Records for processing:
/---
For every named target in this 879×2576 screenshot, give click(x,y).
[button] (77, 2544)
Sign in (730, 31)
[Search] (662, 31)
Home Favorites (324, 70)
\---
/---
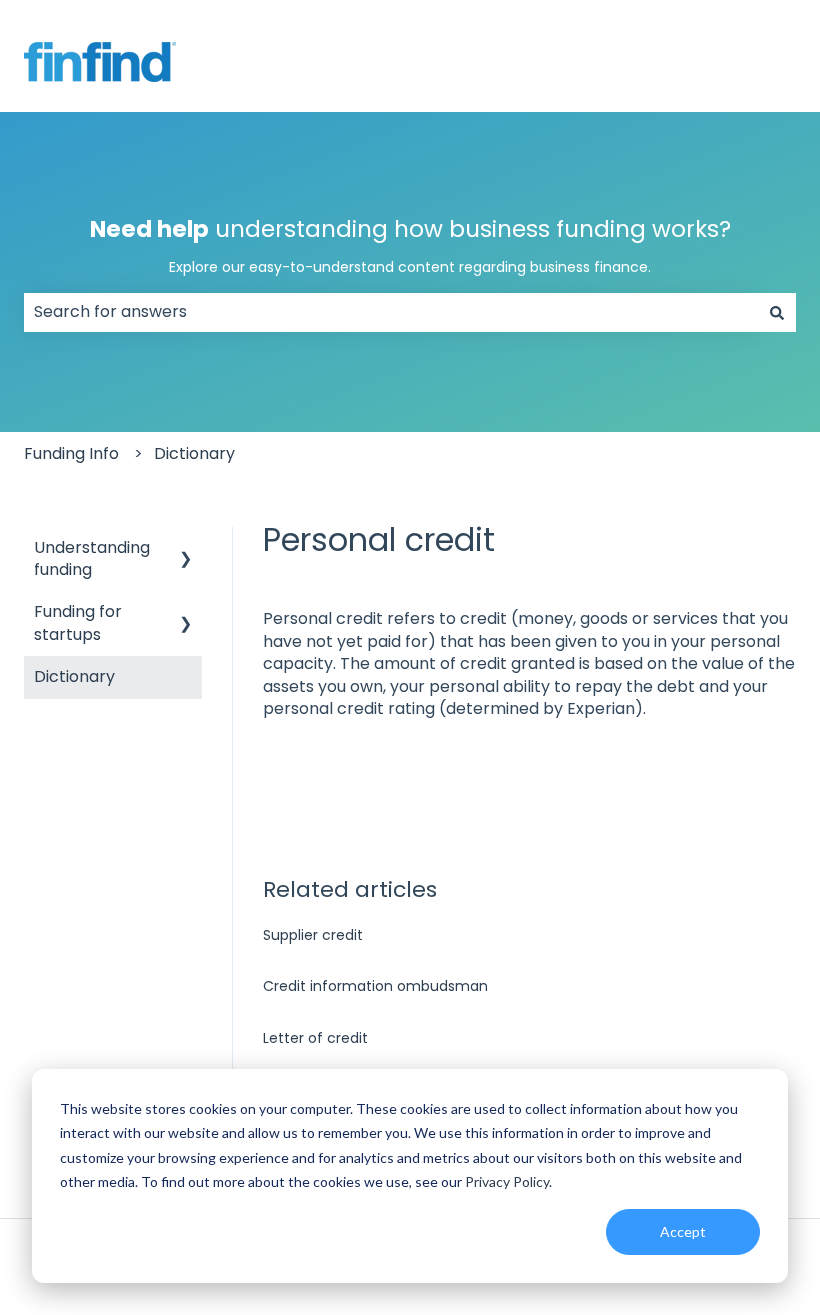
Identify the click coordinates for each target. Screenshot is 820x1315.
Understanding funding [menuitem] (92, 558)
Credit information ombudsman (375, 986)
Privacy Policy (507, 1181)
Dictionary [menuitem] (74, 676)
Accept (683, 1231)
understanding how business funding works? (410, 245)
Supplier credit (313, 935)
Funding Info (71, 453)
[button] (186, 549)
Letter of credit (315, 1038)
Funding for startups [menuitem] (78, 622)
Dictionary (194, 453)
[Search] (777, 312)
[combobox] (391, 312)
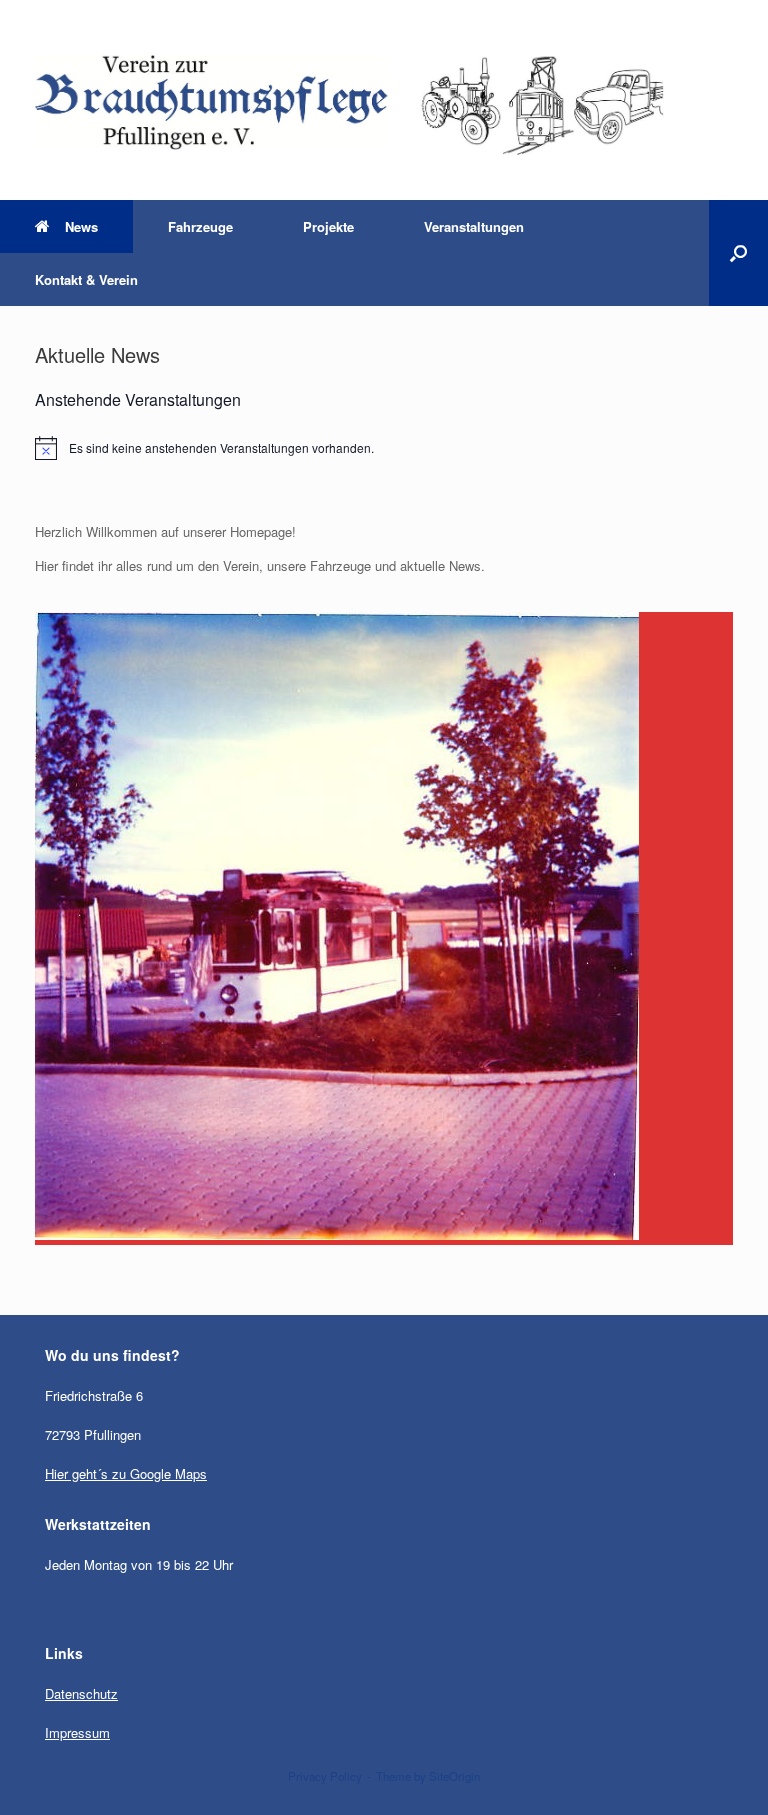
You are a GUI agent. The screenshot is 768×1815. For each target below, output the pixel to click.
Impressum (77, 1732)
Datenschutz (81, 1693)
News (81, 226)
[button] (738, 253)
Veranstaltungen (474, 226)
\---
/---
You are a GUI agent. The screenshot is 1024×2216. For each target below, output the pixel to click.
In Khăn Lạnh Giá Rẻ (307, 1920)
\---
About this exercise:
Go through the records above and return every line that holds the string "pixel".

Solution:
You are a GUI agent. The screenshot is 768×1815. For each target below, output the pixel to click.
You are a GUI agent. The screenshot is 1024×2216. For each target below, output the pixel to click.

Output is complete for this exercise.